Autism and the workplace

New research from the College of Science, Health and Engineering has discovered that work stress has a greater impact on the wellbeing of people on the autism spectrum

Around one in 100 Australians are on the autism spectrum. Autism Spectrum Disorder, or ASD, is a condition that impacts how a person thinks, feels, interacts with others and experiences their environment.

New research led by Dr Susan M Hayward from the Olga Tennison Autism Research Centre has discovered that work stress has a greater impact on the wellbeing of people on the autism spectrum.

“Studies show that autistic employees can increase company diversity, innovation, performance and productivity,” says Hayward. “Their attention to detail and excellent problem-solving abilities make them excellent employees.”

“But, for people on the autism spectrum, sustaining employment and maximising productivity can be challenging.”

The research team surveyed 140 people and identified occupational stress – the physical, mental and emotional demands of the work for employees who perceive these demands to exceed their abilities or resources to manage these – as one of the most significant employment barriers for people on the autism spectrum.

“Social communication was identified as a significant stressor,” says Hayward. “Autistic individuals said that making friends, fitting in, conforming to social niceties, lack of social acceptance and understanding, as well as managing complex social interactions are particularly challenging.”

Managing organisational politics or bureaucracy was also reported as a barrier, with non-verbal cues often leading to miscommunication. “Trying to manage all these demands leads to higher levels of emotional labour, stress, fatigue and, ultimately, burnout,” she adds. “This was compounded by the fact that autistic respondents were less likely or able to access workplace resources or ask for help.”
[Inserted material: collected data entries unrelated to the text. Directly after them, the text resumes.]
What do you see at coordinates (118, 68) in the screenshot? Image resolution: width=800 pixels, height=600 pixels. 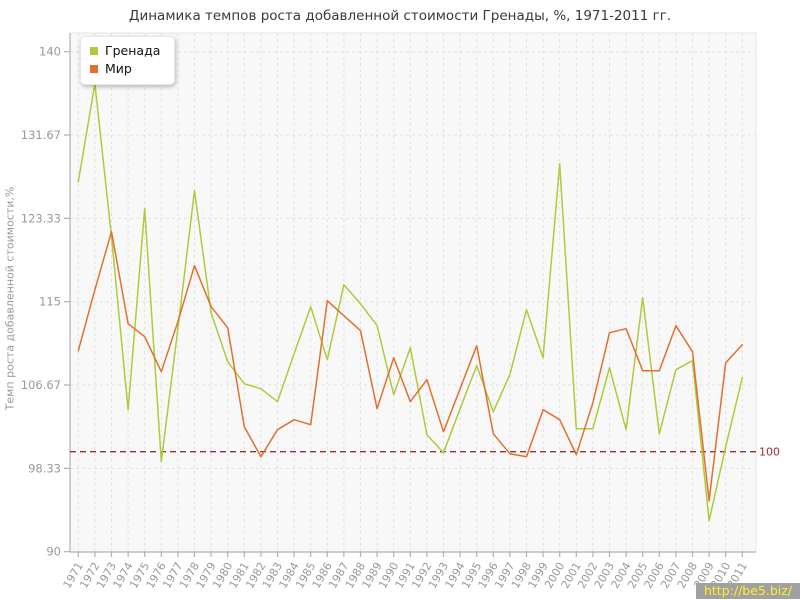 I see `legend-label-world: Мир` at bounding box center [118, 68].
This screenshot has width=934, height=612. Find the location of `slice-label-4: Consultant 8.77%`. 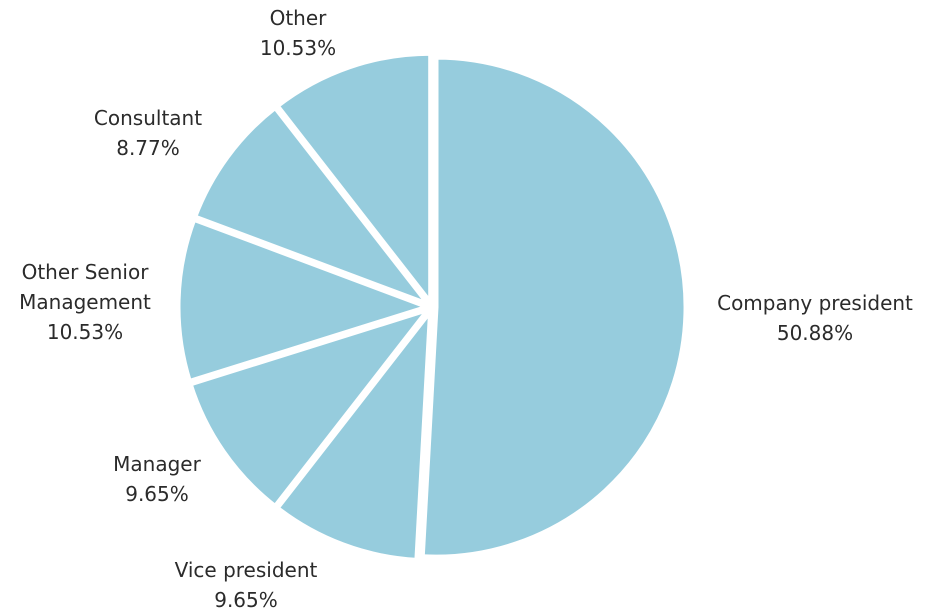

slice-label-4: Consultant 8.77% is located at coordinates (148, 133).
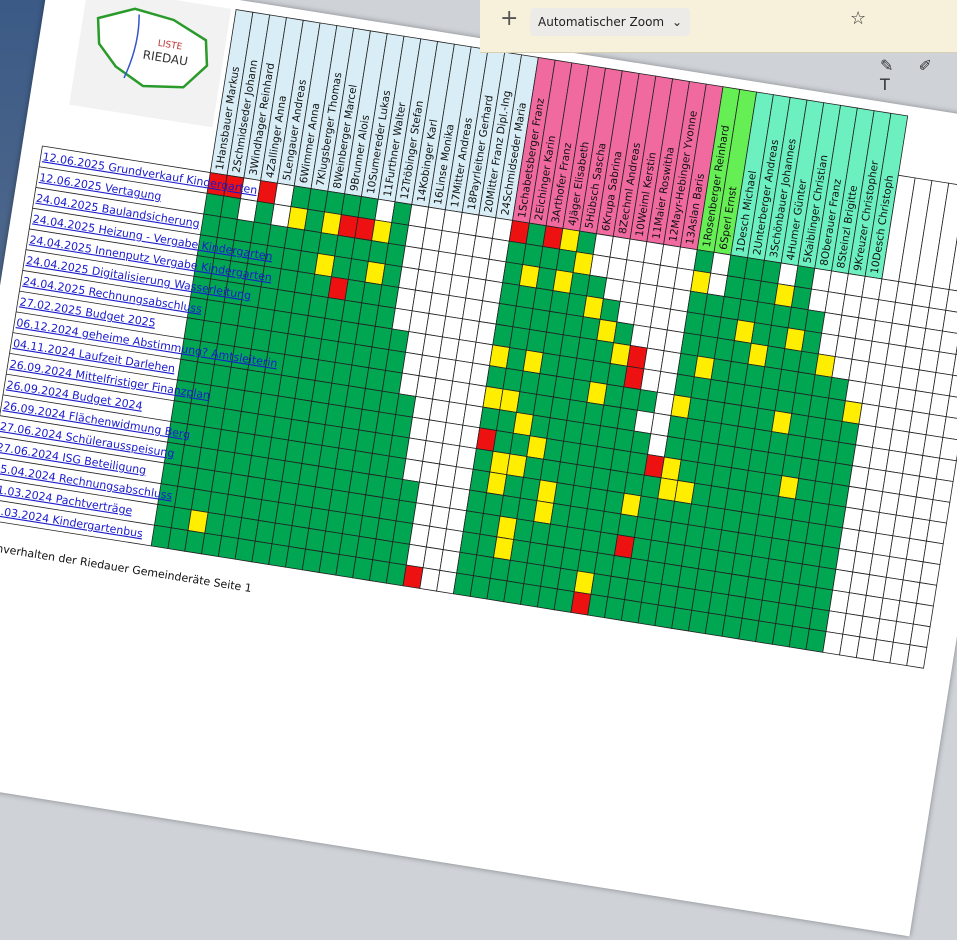 This screenshot has height=940, width=957. I want to click on table-border, so click(22, 332).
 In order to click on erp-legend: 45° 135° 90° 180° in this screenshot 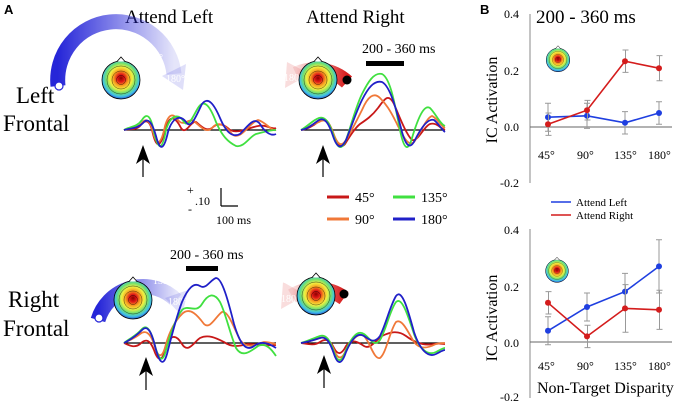, I will do `click(388, 210)`.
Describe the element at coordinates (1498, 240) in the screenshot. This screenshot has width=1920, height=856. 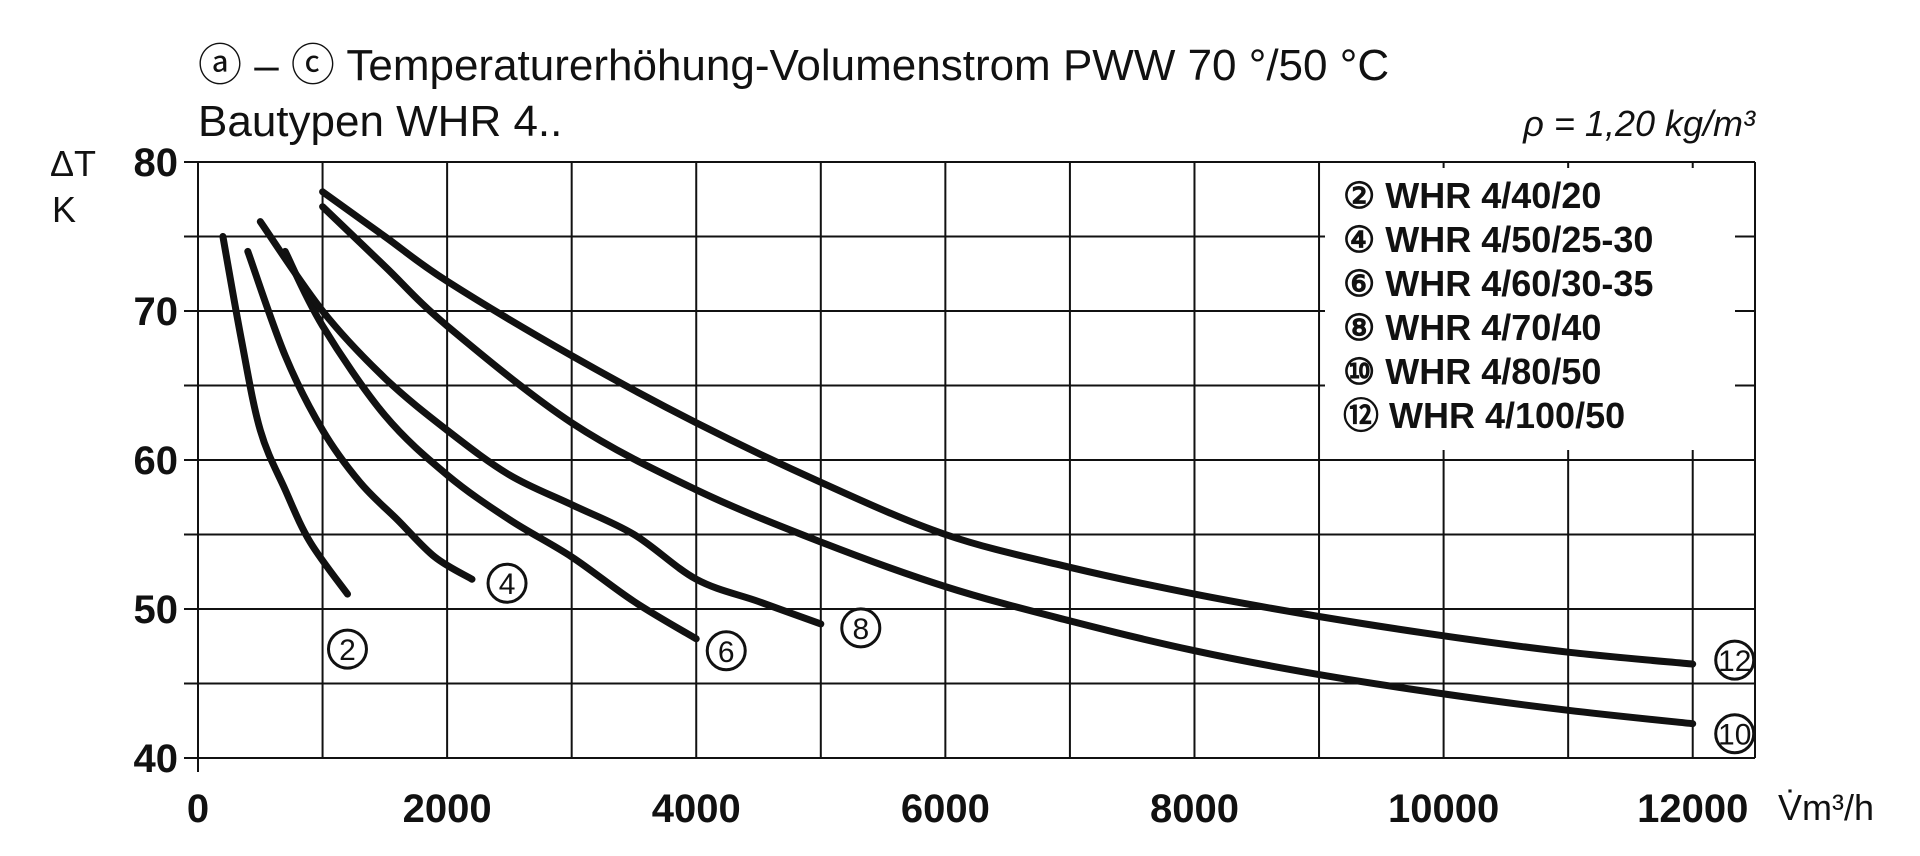
I see `legend-entry: ④ WHR 4/50/25-30` at that location.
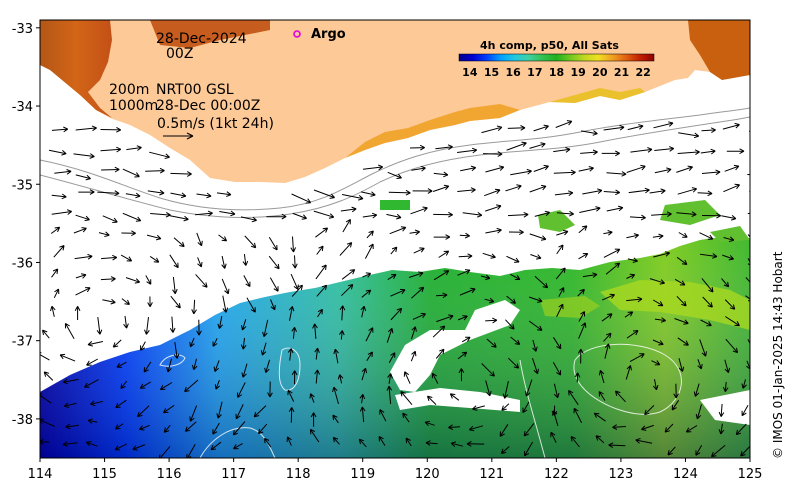  I want to click on x-axis: 114 115 116 117 118 119 120 121 122 123 124 125, so click(395, 470).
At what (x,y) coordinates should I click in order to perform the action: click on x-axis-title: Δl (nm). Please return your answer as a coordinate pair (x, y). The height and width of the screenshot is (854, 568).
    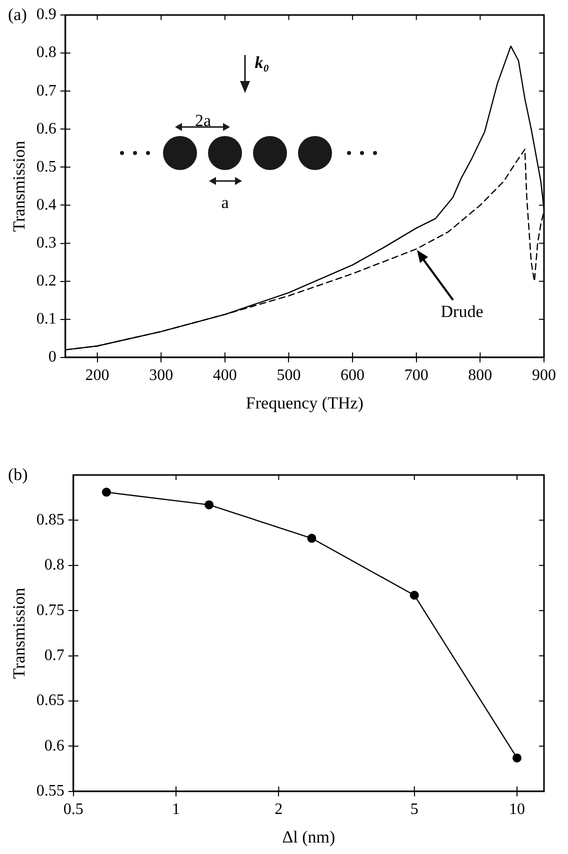
    Looking at the image, I should click on (309, 836).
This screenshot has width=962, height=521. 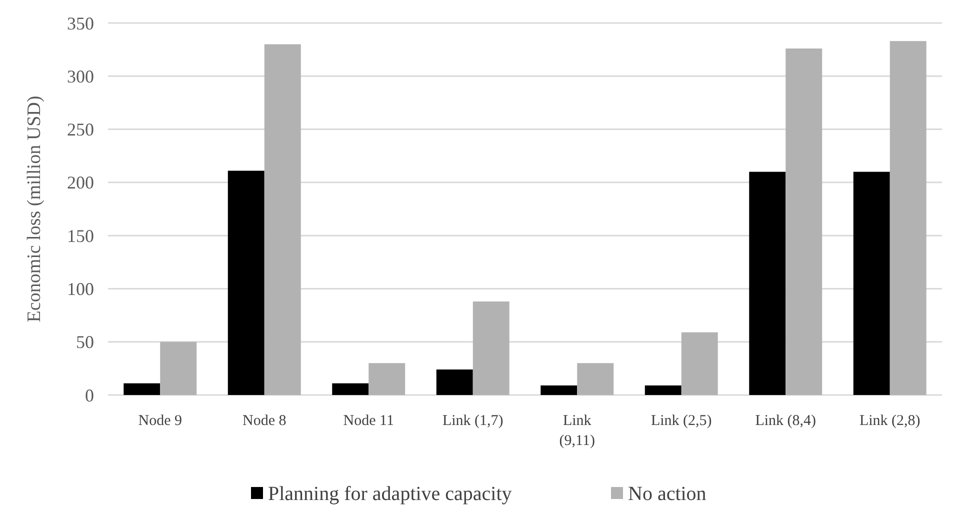 What do you see at coordinates (85, 342) in the screenshot?
I see `y-tick-label: 50` at bounding box center [85, 342].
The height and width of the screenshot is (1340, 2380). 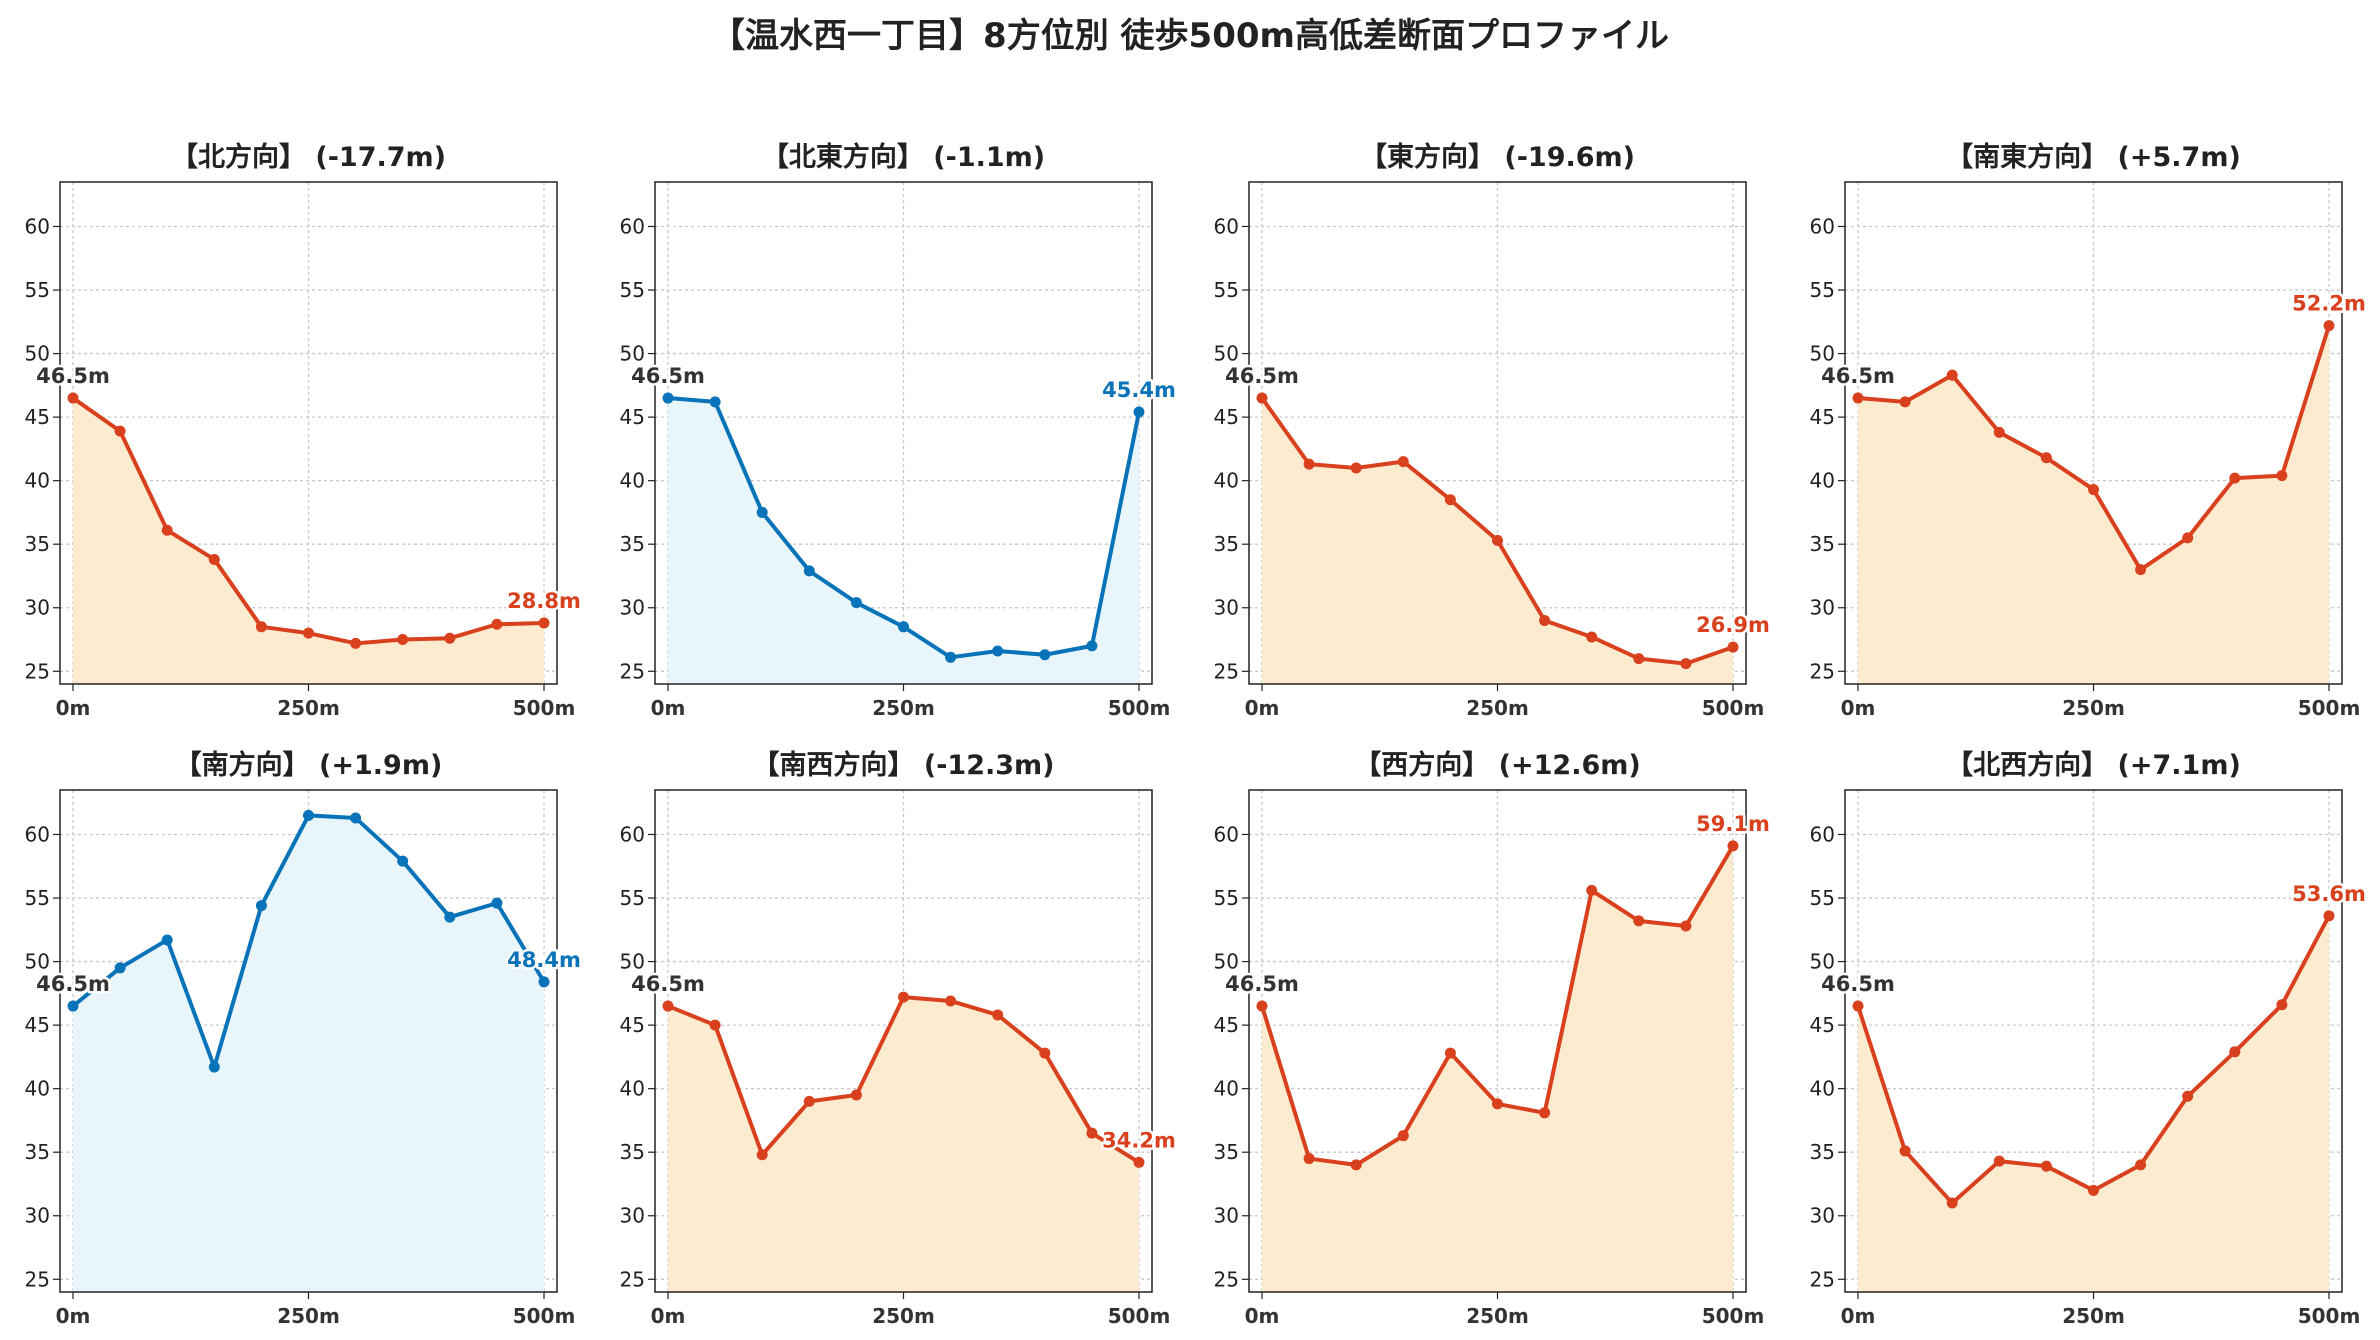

Hayward suggests that relationships with management may be key to helping people on the autism spectrum manage workplace demands.

“Employers could consider adapting positions to better suit individuals, including people on the autism spectrum,” she says. “Employees on the autism spectrum would also benefit from flexible arrangements – such as working from home or varied hours – that offer them control over the types and frequency of social interactions.”

“Simple strategies, and a degree of flexibility from employers, can help create an inclusive workplace that maximises opportunity, productivity and wellbeing for all.”